- [TASK INPUTS]:
>>>
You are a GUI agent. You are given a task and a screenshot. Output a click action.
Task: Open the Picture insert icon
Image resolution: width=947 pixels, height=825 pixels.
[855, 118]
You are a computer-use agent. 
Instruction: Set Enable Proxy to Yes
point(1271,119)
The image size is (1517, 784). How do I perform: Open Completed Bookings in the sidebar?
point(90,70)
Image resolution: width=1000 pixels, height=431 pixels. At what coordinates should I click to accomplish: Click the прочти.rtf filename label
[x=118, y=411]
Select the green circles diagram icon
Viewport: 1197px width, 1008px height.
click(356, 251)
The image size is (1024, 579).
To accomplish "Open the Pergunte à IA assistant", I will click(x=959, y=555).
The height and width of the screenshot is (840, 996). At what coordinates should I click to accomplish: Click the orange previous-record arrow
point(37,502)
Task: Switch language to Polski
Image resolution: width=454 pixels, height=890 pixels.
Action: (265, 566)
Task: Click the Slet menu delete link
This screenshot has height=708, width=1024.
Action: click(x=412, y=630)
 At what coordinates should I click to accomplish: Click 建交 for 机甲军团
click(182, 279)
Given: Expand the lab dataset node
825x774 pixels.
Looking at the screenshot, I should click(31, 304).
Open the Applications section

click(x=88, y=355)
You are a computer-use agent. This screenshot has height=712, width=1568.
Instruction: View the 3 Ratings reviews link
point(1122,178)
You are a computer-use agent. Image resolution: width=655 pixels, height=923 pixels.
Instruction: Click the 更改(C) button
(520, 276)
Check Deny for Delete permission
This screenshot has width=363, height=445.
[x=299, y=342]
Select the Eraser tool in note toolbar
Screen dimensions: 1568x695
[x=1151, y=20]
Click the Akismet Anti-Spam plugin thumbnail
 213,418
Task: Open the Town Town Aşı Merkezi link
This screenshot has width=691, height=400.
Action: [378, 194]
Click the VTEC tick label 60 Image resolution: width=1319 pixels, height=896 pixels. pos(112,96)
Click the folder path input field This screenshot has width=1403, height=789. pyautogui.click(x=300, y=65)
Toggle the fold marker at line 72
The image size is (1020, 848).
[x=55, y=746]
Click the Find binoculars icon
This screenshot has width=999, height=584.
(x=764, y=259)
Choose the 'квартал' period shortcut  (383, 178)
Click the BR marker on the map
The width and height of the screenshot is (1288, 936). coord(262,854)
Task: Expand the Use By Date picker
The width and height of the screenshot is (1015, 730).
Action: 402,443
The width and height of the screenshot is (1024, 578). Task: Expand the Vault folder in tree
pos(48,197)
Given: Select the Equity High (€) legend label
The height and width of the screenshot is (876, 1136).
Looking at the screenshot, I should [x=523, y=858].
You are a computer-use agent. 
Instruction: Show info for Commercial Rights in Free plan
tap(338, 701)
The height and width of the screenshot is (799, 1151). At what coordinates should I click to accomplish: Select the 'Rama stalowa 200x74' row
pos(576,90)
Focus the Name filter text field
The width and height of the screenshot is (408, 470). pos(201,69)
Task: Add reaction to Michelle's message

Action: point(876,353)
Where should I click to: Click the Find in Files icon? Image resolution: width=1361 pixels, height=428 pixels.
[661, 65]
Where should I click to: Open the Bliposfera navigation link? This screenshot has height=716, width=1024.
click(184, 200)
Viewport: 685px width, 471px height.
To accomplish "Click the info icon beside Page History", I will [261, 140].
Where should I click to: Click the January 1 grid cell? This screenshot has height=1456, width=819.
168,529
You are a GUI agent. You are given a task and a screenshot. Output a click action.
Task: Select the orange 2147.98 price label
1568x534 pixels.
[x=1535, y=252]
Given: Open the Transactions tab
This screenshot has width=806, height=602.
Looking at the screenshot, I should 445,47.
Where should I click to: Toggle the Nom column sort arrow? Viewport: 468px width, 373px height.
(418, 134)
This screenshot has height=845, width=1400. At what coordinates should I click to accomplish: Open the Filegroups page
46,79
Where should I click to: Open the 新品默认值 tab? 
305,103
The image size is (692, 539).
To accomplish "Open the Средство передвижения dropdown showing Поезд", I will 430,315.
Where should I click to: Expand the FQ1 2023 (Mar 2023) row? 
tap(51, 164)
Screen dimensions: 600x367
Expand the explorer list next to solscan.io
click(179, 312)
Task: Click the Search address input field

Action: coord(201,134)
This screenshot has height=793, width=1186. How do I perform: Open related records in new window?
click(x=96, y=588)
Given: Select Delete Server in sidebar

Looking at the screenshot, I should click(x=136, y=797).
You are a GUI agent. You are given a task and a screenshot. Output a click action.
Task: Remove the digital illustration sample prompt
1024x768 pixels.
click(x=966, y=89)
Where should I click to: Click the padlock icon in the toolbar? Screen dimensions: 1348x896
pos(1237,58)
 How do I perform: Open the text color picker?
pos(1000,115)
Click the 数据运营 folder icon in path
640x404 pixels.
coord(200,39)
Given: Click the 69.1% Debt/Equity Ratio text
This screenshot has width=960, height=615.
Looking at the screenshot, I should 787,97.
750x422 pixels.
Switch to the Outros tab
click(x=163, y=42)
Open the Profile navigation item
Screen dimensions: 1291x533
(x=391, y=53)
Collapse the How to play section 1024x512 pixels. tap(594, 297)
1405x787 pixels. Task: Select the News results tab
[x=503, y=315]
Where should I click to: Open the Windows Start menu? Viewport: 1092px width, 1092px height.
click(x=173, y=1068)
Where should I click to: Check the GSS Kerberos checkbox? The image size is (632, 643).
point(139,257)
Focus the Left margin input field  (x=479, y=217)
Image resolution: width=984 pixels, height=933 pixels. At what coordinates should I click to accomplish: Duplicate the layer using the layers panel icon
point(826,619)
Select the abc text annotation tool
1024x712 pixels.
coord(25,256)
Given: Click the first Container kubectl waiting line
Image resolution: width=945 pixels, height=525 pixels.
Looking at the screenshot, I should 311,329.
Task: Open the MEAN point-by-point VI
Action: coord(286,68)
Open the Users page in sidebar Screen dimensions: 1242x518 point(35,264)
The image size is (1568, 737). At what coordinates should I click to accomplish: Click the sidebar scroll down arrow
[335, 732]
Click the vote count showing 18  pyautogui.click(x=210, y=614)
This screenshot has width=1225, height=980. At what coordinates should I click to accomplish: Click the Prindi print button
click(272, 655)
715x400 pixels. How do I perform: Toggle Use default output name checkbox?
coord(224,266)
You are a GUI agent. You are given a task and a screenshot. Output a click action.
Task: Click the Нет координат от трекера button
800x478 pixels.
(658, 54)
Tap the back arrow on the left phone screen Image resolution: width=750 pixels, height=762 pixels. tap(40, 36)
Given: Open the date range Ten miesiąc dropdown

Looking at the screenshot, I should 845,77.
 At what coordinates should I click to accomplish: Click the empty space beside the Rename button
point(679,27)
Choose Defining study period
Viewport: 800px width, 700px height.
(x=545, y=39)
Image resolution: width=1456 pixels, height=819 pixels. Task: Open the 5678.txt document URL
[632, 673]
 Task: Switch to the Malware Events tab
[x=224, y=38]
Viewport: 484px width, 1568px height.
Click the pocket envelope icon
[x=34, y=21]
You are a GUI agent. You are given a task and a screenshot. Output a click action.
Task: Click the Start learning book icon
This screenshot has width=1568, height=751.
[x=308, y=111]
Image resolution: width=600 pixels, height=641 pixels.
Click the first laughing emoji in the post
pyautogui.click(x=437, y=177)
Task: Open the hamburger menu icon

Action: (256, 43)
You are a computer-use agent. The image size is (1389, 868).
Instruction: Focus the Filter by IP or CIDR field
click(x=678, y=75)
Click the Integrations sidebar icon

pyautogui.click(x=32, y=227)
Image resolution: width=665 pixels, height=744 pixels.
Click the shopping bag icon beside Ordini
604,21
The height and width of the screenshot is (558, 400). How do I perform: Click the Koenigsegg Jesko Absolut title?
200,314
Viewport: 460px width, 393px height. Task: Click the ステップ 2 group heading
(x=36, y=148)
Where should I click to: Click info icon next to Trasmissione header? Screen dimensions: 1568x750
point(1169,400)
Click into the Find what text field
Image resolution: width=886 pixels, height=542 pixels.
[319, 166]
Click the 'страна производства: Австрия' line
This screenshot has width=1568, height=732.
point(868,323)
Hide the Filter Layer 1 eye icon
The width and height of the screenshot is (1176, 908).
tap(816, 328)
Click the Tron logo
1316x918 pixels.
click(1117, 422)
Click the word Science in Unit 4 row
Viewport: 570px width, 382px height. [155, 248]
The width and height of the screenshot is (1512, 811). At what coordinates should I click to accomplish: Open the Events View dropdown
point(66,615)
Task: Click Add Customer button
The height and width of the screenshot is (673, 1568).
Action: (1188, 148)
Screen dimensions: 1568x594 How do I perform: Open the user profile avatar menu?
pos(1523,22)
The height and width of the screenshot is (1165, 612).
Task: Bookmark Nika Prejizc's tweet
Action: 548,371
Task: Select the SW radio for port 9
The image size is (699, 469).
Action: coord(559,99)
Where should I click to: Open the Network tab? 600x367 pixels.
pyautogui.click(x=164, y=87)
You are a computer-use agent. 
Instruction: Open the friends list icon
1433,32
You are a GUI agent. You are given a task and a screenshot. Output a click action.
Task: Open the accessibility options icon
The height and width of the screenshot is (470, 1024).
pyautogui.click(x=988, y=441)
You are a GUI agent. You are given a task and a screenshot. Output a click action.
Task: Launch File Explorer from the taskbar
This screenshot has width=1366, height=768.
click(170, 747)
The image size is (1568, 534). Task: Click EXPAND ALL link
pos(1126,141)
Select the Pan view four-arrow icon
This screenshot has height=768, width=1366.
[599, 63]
<<<
- [EXERCISE REQUIREMENTS]: Out of the data above, set down the lines from the one with "Click the folder" to the one with "Choose the 'квартал'", both included, exactly as written and with no additions.

- [TASK OUTPUT]:
Click the folder path input field This screenshot has width=1403, height=789. pyautogui.click(x=300, y=65)
Toggle the fold marker at line 72
The image size is (1020, 848).
[x=55, y=746]
Click the Find binoculars icon
This screenshot has width=999, height=584.
(x=764, y=259)
Choose the 'квартал' period shortcut  (383, 178)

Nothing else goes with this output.